Hendo is classic B & P – all solid bass drum, swirling baseline, impudent wah-wah guitar, crescendoing blasts and Sam Healey’s typically flamboyant soprano sax. Revealed a few years ago at an RNCM gig, Ben Cottrell’s sultry New York-style reading of David Bowie’s Let’s Dance finds its place here. A great example of the director’s prowess with arrangements of the unexpected, its lazy demeanour erupts into funky Average White Band euphoria, complete with cheeky, rising James Taylor (Starsky & Hutch) quotation courtesy of Sam Healey’s alto. And so to close, the aforementioned miniature of misty, brass band nostalgia, Fairytale – so beautiful in hymn-like simplicity.

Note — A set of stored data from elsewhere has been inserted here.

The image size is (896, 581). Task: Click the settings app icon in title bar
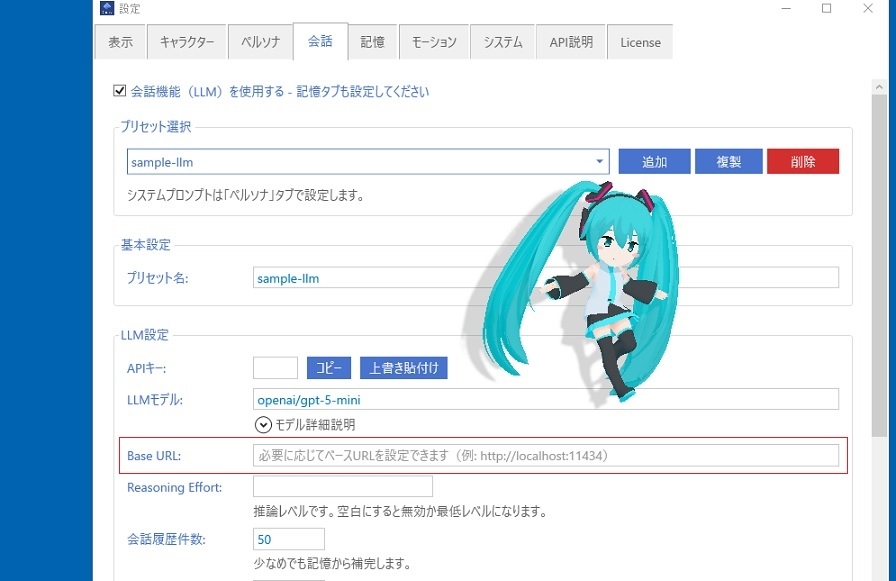pos(107,8)
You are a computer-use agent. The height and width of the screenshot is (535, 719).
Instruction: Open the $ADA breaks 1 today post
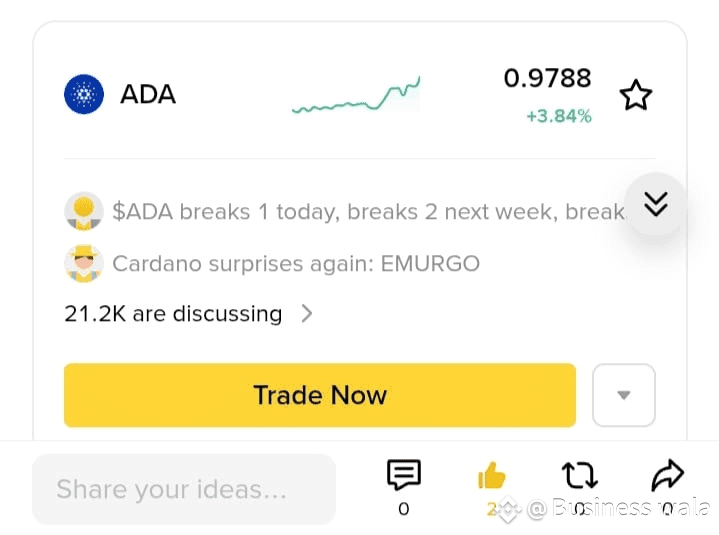click(x=368, y=212)
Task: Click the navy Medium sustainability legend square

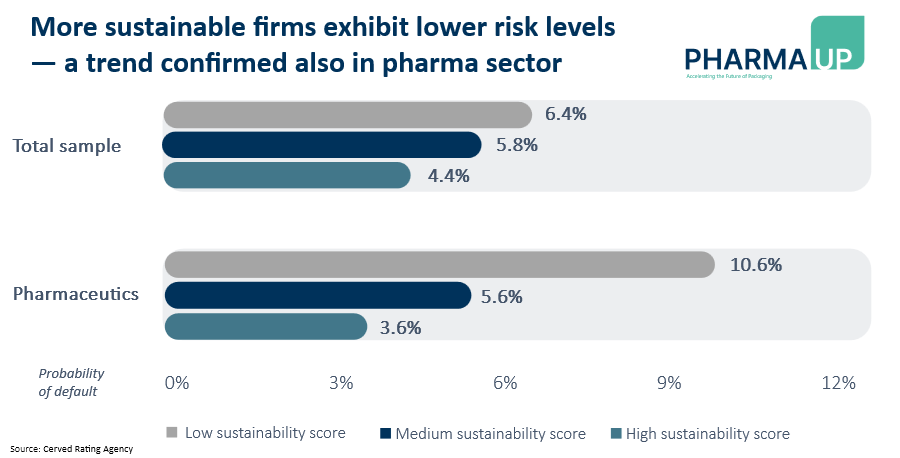Action: (386, 433)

Long may this forward-thinking band continue! All In is released on 8 June 2015, by Efpi Records, and is available here. The album officially launches at Soup Kitchen, Manchester, on 7 July 2015, and at Ronnie Scott’s the following evening.
Ben Cottrell director
Anthony Brown, Sam Healey, Ben Watte saxophones
Owen Bryce, Graham South, Nick Walters trumpet
Ed Horsey, Simon Lodge, Rich McVeigh trombone
Anton Hunter guitar
Patrick Hurley piano, Rhodes
Harrison Wood bass
Finlay Panter drums
beatsnpieces.net
Efpi Records – FP022 (2015)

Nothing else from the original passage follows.